Health and Social Care Act 2008 and 2012

Sets out the structure of the health and social care system and describes the roles of different types of organisations. It sets out what they can and can’t do and how they can or can’t use information. It includes a duty for health and care staff to share information for individual care, unless health and organisations have a reasonable belief that you would object. In addition, health and care organisations may need to provide information to:

  • The Secretary of State for Health and Social Care
  • NHS England, which leads the NHS in England and provides information, data and IT systems for health and social care
  • The Care Quality Commission, which inspects health and care services
  • The National Institute for Health and Care Excellence (NICE), which provides national guidance and advice to improve health and care

Health and Social Care (Community Health and Standards) Act 2003

Allows those responsible for planning health and care services to investigate complaints about health and care organisations they have a contract with.

Health Protection (Notification) Regulations 2010

Requires health professionals to help manage the outbreaks of infection by reporting certain contagious diseases to local authorities and to the UK Health Security Agency. The UK Health Security Agency is responsible for protecting people from the impact of infectious diseases.

Human Fertilisation and Embryology Act 1990

Requires health organisations to report information about assisted reproduction and fertility treatments to the Human Fertilisation and Embryology Authority.

Human Tissue Act 2004

Requires health organisations to report information about transplants, including adverse reactions to the Human Tissue Authority.

Inquiries Act 2005

Sets out requirements in relation to public inquiries, such as the UK COVID-19 Inquiry. Public inquiries can request information from organisations to help them to complete their inquiry.

Local Government Act 1972

Sets out the responsibilities of local authorities in relation to social care including managing care records appropriately. For example, it lays out how they should be created, stored and how long they should be kept for.

NHS Act 2006

Sets out what NHS organisations can and can’t do and how they can or can’t use information. It allows confidential patient information to be used in specific circumstances for purposes beyond individual care. These include a limited number of approved research and planning purposes (see Control of Patient Information Regulations 2002 (COPI) above). Information can only be used where it is not possible to use information which doesn’t identify you, or where seeking your explicit consent to use the information is not practical. The Act also sets out that information must be shared for the prevention and detection of fraud in the NHS.

Public Records Act 1958

Defines all records created by the NHS or local authorities as public records. This includes where organisations create records on behalf of the NHS or local authorities These records therefore need to be kept for certain periods of time, including permanently in some cases.

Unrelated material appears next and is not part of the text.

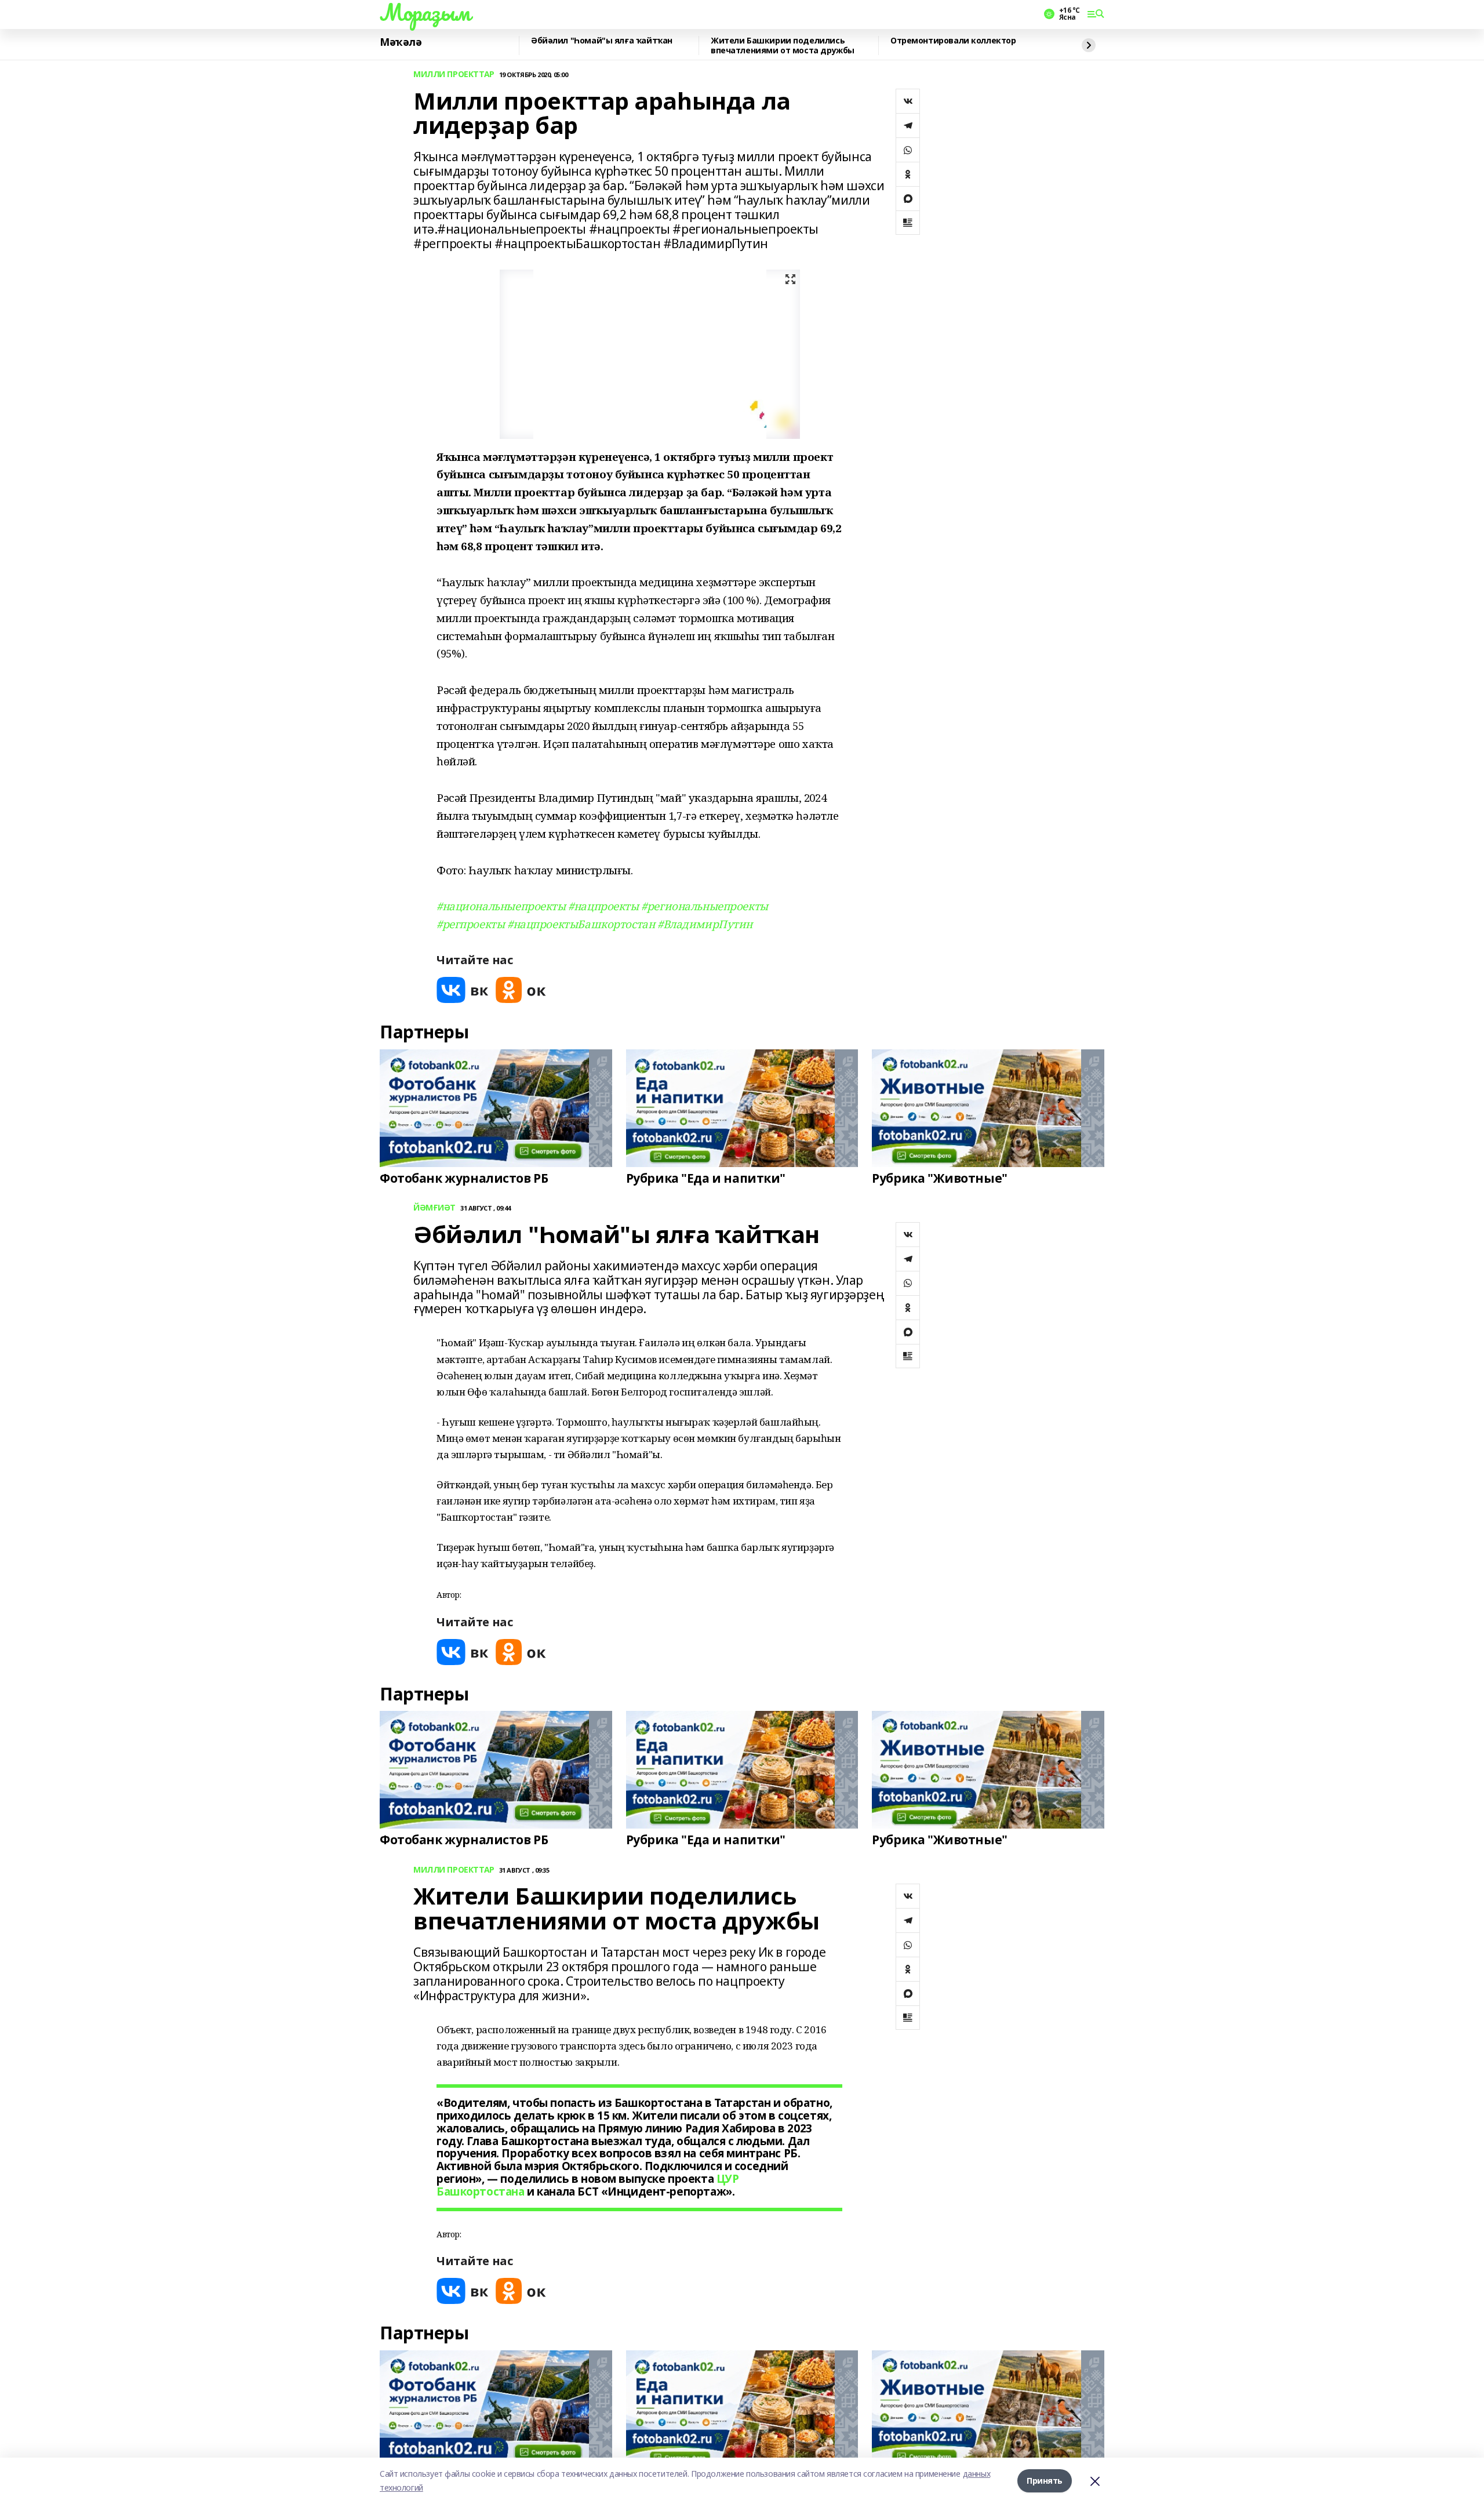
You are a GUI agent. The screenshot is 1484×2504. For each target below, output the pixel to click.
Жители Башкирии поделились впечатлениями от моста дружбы (782, 45)
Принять (1045, 2480)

Reporting of Injuries, Diseases and Dangerous Occurrences Regulations 2013

Requires employers to report deaths, major injuries and accidents to the Health and Safety Executive, the national regulator for workplace health and safety.

Safeguarding Vulnerable Groups Act 2006

Sets out requirements for organisations who work with vulnerable to share information and to perform pre-employment checks with the Disclosure and Barring Service (DBS), which is responsible for helping employers make safer recruitment decisions.

Statistics and Registration Service Act 2007

Allows health organisations that plan services and local authorities to receive and disclose health and care information to the Office for National Statistics (ONS). The ONS is the UK’s largest independent producer of official statistics.

Terrorism Act 2000 and Terrorism Prevention and Investigation Measures Act 2011

Requires any person to share information with the police for the prevention and detection of terrorism related crimes.

The Road Traffic Act 1988

Requires any person to provide information to the police when requested to help identify a driver alleged to have committed a traffic offence.